* _Work required_
Each record listed below is to be output exactly as written.

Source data
Content starts

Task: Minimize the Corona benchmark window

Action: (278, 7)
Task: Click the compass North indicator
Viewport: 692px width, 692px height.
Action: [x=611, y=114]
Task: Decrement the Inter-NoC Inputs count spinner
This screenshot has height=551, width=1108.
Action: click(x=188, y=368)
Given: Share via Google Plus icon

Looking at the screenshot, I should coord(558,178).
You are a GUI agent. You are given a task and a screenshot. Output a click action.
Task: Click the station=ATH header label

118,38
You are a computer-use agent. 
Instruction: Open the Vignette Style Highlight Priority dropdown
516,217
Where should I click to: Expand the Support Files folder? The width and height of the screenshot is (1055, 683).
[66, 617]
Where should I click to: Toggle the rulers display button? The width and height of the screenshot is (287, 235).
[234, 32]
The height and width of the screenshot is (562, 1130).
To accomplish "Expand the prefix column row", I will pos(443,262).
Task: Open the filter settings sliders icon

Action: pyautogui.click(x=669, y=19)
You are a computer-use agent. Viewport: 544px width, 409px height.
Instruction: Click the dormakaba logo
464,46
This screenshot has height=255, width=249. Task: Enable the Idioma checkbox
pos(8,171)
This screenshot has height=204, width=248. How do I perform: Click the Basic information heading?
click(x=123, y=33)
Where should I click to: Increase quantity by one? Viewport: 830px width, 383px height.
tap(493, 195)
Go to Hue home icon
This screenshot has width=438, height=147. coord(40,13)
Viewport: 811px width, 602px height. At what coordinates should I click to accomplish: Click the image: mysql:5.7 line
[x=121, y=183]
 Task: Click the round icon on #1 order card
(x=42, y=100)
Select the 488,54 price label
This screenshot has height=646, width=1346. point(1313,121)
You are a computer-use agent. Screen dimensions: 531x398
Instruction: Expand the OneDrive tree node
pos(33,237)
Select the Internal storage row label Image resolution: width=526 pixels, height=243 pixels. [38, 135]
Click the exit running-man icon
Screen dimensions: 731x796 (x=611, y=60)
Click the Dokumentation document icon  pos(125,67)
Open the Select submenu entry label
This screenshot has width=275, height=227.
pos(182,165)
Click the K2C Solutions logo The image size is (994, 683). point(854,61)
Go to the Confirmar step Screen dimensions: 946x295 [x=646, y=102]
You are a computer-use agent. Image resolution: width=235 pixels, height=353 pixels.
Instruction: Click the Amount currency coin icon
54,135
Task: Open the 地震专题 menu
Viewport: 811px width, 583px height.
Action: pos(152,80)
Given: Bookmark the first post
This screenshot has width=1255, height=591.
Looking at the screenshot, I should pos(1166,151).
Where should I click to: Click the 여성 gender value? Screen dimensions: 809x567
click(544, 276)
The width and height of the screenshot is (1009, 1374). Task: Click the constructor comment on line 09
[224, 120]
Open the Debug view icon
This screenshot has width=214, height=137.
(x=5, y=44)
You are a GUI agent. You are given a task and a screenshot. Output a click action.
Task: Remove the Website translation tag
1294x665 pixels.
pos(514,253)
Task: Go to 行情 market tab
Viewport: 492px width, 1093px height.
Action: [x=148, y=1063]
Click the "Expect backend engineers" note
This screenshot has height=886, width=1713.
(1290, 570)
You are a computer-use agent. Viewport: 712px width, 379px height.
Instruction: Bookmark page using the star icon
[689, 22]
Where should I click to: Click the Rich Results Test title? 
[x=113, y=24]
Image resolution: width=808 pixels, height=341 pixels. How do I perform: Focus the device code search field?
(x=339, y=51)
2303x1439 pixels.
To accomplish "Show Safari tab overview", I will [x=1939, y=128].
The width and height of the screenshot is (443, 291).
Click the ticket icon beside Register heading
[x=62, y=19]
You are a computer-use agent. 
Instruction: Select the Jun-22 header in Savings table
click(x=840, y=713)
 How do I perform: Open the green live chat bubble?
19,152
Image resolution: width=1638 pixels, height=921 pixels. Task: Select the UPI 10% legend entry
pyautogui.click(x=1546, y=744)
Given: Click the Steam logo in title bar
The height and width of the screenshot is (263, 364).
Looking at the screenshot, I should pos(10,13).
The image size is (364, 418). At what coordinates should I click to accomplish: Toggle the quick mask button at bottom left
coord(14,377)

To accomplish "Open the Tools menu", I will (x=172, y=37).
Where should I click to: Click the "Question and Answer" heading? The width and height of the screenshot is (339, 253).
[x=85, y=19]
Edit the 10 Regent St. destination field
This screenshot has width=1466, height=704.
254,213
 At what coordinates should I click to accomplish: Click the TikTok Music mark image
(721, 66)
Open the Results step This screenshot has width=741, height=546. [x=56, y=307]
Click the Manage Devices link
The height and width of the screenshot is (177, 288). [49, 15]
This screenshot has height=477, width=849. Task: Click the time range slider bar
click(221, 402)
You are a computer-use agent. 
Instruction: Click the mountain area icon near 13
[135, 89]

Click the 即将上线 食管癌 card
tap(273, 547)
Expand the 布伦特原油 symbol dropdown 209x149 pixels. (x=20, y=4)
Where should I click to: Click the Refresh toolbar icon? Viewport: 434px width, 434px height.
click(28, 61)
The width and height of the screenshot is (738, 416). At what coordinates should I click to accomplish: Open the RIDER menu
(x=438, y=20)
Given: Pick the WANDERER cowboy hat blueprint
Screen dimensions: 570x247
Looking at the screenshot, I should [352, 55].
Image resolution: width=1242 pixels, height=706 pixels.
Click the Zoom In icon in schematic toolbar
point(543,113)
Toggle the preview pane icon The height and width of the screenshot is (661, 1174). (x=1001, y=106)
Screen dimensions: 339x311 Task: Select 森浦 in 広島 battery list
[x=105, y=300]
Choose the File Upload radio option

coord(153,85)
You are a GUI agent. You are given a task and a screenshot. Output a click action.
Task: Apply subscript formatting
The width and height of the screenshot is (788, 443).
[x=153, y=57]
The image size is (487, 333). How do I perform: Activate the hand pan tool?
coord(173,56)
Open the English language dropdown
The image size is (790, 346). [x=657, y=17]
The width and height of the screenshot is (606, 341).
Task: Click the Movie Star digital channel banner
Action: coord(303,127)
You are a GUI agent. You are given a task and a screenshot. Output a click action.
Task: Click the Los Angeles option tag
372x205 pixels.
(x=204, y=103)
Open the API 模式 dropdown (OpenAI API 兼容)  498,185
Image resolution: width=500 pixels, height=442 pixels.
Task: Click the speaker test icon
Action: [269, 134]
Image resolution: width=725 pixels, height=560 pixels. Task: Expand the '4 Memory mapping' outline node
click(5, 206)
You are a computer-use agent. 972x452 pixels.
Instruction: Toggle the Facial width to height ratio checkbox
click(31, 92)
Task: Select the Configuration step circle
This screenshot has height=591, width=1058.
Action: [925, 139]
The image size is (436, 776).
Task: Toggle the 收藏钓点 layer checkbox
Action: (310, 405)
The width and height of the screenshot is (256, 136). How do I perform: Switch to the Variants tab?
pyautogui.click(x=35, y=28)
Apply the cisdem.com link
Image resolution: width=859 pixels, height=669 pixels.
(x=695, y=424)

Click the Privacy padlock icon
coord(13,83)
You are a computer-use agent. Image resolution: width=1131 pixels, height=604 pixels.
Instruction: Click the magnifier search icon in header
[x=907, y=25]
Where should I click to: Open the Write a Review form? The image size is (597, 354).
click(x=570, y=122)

Content ends

* _Your solution_
Task: Minimize the Corona benchmark window

Action: (278, 7)
Task: Click the compass North indicator
Viewport: 692px width, 692px height.
Action: [x=611, y=114]
Task: Decrement the Inter-NoC Inputs count spinner
This screenshot has height=551, width=1108.
Action: click(x=188, y=368)
Given: Share via Google Plus icon

Looking at the screenshot, I should coord(558,178).
You are a GUI agent. You are given a task and a screenshot. Output a click action.
Task: Click the station=ATH header label

118,38
You are a computer-use agent. 
Instruction: Open the Vignette Style Highlight Priority dropdown
516,217
Where should I click to: Expand the Support Files folder? The width and height of the screenshot is (1055, 683).
[66, 617]
Where should I click to: Toggle the rulers display button? The width and height of the screenshot is (287, 235).
[234, 32]
The height and width of the screenshot is (562, 1130).
To accomplish "Expand the prefix column row", I will pos(443,262).
Task: Open the filter settings sliders icon

Action: pyautogui.click(x=669, y=19)
You are a computer-use agent. Viewport: 544px width, 409px height.
Instruction: Click the dormakaba logo
464,46
This screenshot has height=255, width=249. Task: Enable the Idioma checkbox
pos(8,171)
This screenshot has height=204, width=248. How do I perform: Click the Basic information heading?
click(x=123, y=33)
Where should I click to: Increase quantity by one? Viewport: 830px width, 383px height.
tap(493, 195)
Go to Hue home icon
This screenshot has width=438, height=147. coord(40,13)
Viewport: 811px width, 602px height. At what coordinates should I click to accomplish: Click the image: mysql:5.7 line
[x=121, y=183]
 Task: Click the round icon on #1 order card
(x=42, y=100)
Select the 488,54 price label
This screenshot has height=646, width=1346. point(1313,121)
You are a computer-use agent. Screen dimensions: 531x398
Instruction: Expand the OneDrive tree node
pos(33,237)
Select the Internal storage row label Image resolution: width=526 pixels, height=243 pixels. [38, 135]
Click the exit running-man icon
Screen dimensions: 731x796 (x=611, y=60)
Click the Dokumentation document icon  pos(125,67)
Open the Select submenu entry label
This screenshot has width=275, height=227.
pos(182,165)
Click the K2C Solutions logo The image size is (994, 683). point(854,61)
Go to the Confirmar step Screen dimensions: 946x295 [x=646, y=102]
You are a computer-use agent. Image resolution: width=235 pixels, height=353 pixels.
Instruction: Click the Amount currency coin icon
54,135
Task: Open the 地震专题 menu
Viewport: 811px width, 583px height.
Action: pos(152,80)
Given: Bookmark the first post
This screenshot has width=1255, height=591.
Looking at the screenshot, I should pos(1166,151).
Where should I click to: Click the 여성 gender value? Screen dimensions: 809x567
click(544, 276)
The width and height of the screenshot is (1009, 1374). Task: Click the constructor comment on line 09
[224, 120]
Open the Debug view icon
This screenshot has width=214, height=137.
(x=5, y=44)
You are a GUI agent. You are given a task and a screenshot. Output a click action.
Task: Remove the Website translation tag
1294x665 pixels.
pos(514,253)
Task: Go to 行情 market tab
Viewport: 492px width, 1093px height.
Action: [x=148, y=1063]
Click the "Expect backend engineers" note
This screenshot has height=886, width=1713.
(1290, 570)
You are a computer-use agent. Viewport: 712px width, 379px height.
Instruction: Bookmark page using the star icon
[689, 22]
Where should I click to: Click the Rich Results Test title? 
[x=113, y=24]
Image resolution: width=808 pixels, height=341 pixels. How do I perform: Focus the device code search field?
(x=339, y=51)
2303x1439 pixels.
To accomplish "Show Safari tab overview", I will [x=1939, y=128].
The width and height of the screenshot is (443, 291).
Click the ticket icon beside Register heading
[x=62, y=19]
You are a computer-use agent. 
Instruction: Select the Jun-22 header in Savings table
click(x=840, y=713)
 How do I perform: Open the green live chat bubble?
19,152
Image resolution: width=1638 pixels, height=921 pixels. Task: Select the UPI 10% legend entry
pyautogui.click(x=1546, y=744)
Given: Click the Steam logo in title bar
The height and width of the screenshot is (263, 364).
Looking at the screenshot, I should pos(10,13).
The image size is (364, 418). At what coordinates should I click to accomplish: Toggle the quick mask button at bottom left
coord(14,377)

To accomplish "Open the Tools menu", I will (x=172, y=37).
Where should I click to: Click the "Question and Answer" heading? The width and height of the screenshot is (339, 253).
[x=85, y=19]
Edit the 10 Regent St. destination field
This screenshot has width=1466, height=704.
254,213
 At what coordinates should I click to accomplish: Click the TikTok Music mark image
(721, 66)
Open the Results step This screenshot has width=741, height=546. [x=56, y=307]
Click the Manage Devices link
The height and width of the screenshot is (177, 288). [49, 15]
This screenshot has height=477, width=849. Task: Click the time range slider bar
click(221, 402)
You are a computer-use agent. 
Instruction: Click the mountain area icon near 13
[135, 89]

Click the 即将上线 食管癌 card
tap(273, 547)
Expand the 布伦特原油 symbol dropdown 209x149 pixels. (x=20, y=4)
Where should I click to: Click the Refresh toolbar icon? Viewport: 434px width, 434px height.
click(28, 61)
The width and height of the screenshot is (738, 416). At what coordinates should I click to accomplish: Open the RIDER menu
(x=438, y=20)
Given: Pick the WANDERER cowboy hat blueprint
Screen dimensions: 570x247
Looking at the screenshot, I should [352, 55].
Image resolution: width=1242 pixels, height=706 pixels.
Click the Zoom In icon in schematic toolbar
point(543,113)
Toggle the preview pane icon The height and width of the screenshot is (661, 1174). (x=1001, y=106)
Screen dimensions: 339x311 Task: Select 森浦 in 広島 battery list
[x=105, y=300]
Choose the File Upload radio option

coord(153,85)
You are a GUI agent. You are given a task and a screenshot. Output a click action.
Task: Apply subscript formatting
The width and height of the screenshot is (788, 443).
[x=153, y=57]
The image size is (487, 333). How do I perform: Activate the hand pan tool?
coord(173,56)
Open the English language dropdown
The image size is (790, 346). [x=657, y=17]
The width and height of the screenshot is (606, 341).
Task: Click the Movie Star digital channel banner
Action: coord(303,127)
You are a GUI agent. You are given a task and a screenshot. Output a click action.
Task: Click the Los Angeles option tag
372x205 pixels.
(x=204, y=103)
Open the API 模式 dropdown (OpenAI API 兼容)  498,185
Image resolution: width=500 pixels, height=442 pixels.
Task: Click the speaker test icon
Action: [269, 134]
Image resolution: width=725 pixels, height=560 pixels. Task: Expand the '4 Memory mapping' outline node
click(5, 206)
You are a computer-use agent. 972x452 pixels.
Instruction: Toggle the Facial width to height ratio checkbox
click(31, 92)
Task: Select the Configuration step circle
This screenshot has height=591, width=1058.
Action: [925, 139]
The image size is (436, 776).
Task: Toggle the 收藏钓点 layer checkbox
Action: (310, 405)
The width and height of the screenshot is (256, 136). How do I perform: Switch to the Variants tab?
pyautogui.click(x=35, y=28)
Apply the cisdem.com link
Image resolution: width=859 pixels, height=669 pixels.
(x=695, y=424)

Click the Privacy padlock icon
coord(13,83)
You are a computer-use agent. Image resolution: width=1131 pixels, height=604 pixels.
Instruction: Click the magnifier search icon in header
[x=907, y=25]
Where should I click to: Open the Write a Review form? The image size is (597, 354).
click(x=570, y=122)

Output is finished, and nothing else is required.